At today’s meeting, the ECB left interest rates unchanged. According to ECB president Draghi rate changes were not even discussed. While there was not much news from the ECB on the sovereign debt crisis and Greek PSI, the ECB’s brought back some gentle anti-inflation rhetorics.
It looks as if the ECB has lost this fearing feeling. The macro-economic assessment changed quite significantly compared with the February meeting. The very cautious language has been replaced by a moderately cautious language. Words like “tentative” and “high uncertainty” disappeared from the ECB’s introductory statement. The recent improvement of confidence indicators seems to have comforted the ECB, while at the same time still stressing downside risks. The recovery should at best be moderate. In more detail, the ECB has registered a stabilisation of economic activity, “albeit at a low level”. Despite this cautious optimism, the latest ECB staff projections for GDP growth were revised downwards. ECB staff now expects GDP growth of -0.1% this year (from +0.3% in December) and 1.1% in 2013 (from 1.3%).
The biggest change in the ECB’s macro assessment, however, was on inflation. In fact, inflation has returned as a prominent risk factor. The ECB does not any longer expect inflation to drop below 2% this year. This new assessment is also reflected in the ECB staff projections which show an upward revision of the inflation forecast to 2.4% for this year (from 2.0% in December) and 1.6% next year (from 1.5%). Risks to price stability are still balanced and the ECB expects “price developments to remain in line with price stability over the policy relevant horizon”. However, the phrase “with upside risks prevailing” indicates that inflation has not left the ECB’s one-needled compass.

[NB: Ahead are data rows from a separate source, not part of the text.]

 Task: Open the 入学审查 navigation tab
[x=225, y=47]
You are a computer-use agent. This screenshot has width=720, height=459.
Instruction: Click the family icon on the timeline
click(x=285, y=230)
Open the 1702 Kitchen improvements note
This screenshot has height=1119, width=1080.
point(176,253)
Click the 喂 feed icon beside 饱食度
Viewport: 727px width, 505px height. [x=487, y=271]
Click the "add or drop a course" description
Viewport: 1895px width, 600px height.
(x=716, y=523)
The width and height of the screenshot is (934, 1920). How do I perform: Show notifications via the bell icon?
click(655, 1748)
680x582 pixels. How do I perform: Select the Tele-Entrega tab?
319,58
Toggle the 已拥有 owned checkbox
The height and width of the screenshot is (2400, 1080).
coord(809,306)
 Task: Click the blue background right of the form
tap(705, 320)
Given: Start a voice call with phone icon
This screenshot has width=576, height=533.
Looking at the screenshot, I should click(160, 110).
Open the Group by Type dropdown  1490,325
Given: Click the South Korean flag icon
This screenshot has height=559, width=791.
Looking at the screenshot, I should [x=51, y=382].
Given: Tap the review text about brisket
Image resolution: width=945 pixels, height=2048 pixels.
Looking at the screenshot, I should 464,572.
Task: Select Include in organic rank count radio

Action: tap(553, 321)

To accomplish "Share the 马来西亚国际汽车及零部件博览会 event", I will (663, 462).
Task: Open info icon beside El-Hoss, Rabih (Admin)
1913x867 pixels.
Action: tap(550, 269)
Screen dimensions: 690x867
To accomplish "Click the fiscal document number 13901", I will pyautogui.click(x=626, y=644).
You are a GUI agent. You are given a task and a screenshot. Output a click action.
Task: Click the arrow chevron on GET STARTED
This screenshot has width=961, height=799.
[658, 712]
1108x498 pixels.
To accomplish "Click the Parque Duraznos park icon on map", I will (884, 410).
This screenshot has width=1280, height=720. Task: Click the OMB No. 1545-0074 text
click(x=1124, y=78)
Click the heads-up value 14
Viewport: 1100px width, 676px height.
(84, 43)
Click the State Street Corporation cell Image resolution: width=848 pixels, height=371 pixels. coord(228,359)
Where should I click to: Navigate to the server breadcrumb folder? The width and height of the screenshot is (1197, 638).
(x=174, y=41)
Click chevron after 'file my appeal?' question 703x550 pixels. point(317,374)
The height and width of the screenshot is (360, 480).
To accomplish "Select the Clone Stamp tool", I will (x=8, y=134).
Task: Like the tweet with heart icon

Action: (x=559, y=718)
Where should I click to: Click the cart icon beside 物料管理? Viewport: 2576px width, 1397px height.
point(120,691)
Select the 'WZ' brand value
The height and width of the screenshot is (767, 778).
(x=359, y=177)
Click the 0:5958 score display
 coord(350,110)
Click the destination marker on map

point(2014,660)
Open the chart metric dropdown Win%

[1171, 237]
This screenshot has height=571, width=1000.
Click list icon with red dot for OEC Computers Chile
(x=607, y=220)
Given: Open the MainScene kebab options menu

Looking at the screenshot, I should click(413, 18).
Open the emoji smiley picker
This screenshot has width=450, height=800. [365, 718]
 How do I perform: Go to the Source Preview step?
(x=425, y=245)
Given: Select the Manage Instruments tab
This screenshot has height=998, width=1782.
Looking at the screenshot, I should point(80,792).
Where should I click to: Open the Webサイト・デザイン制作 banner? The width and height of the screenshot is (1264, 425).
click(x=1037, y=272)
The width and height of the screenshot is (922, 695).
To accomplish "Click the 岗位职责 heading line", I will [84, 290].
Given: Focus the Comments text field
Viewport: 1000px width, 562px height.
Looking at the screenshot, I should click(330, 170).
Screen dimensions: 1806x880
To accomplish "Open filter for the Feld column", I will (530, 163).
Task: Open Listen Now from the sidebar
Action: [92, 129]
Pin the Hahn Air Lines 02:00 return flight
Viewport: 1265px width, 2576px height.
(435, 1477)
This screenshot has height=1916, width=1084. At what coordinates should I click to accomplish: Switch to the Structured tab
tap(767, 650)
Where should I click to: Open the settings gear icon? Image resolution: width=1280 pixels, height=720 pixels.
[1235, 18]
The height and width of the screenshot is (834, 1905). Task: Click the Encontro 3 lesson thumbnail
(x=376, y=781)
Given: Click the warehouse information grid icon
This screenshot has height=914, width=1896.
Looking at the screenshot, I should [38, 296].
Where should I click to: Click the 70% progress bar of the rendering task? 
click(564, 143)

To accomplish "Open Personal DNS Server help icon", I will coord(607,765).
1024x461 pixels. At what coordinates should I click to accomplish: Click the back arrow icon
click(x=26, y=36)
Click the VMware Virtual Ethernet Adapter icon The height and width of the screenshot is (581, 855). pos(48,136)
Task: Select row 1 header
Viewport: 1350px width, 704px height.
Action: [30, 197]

There were more signs that the inflation alarm bells are gently sounding again in Frankfurt. The previous phrase which came closest to a code word for an easing bias “a very thorough analysis of all incoming data and developments over the period ahead is warranted” disappeared from the ECB’s introductory statement. Moreover, hawkish statements like “we are firmly committed to maintaining price stability” and “firm anchoring of inflation expectations…is of the essence” were added into the official communication.
Ahead of today’s meeting there was a lot of fuzz about a potential controversy between the Bundesbank president Weidmann and ECB president Draghi. In a leaked letter, Weidmann wrote about imbalances in the Eurozone's payment system, TARGET2, and the resulting risks for the Bundesbank, which would be exposed in the unlikely event of the Eurozone breaking up. During the press conference, ECB Draghi downplayed this discussion. He even proved to be a good charmer, explicitly praising the Bundesbank saying that “I cherish the culture and tradition of the Bundesbank of preserving price stability” and laudatorily referring to former Bundesbank president Tietmeyer. Bundesbank praise and anti-inflation rhetorics. Shamed be who thinks evil of it.
The new anti-inflation rhetorics are probably rather a lip service to soothe the Bundesbank, than a serious intention to hike rates anytime soon. However, after today’s ECB meeting at least further rate cuts seem to be off the table. With the stabilisation of the economy and inflation above 2% for longer-than-expected, another use of the LTRO bazooka to avoid a credit crunch looks currently more likely than a rate cut.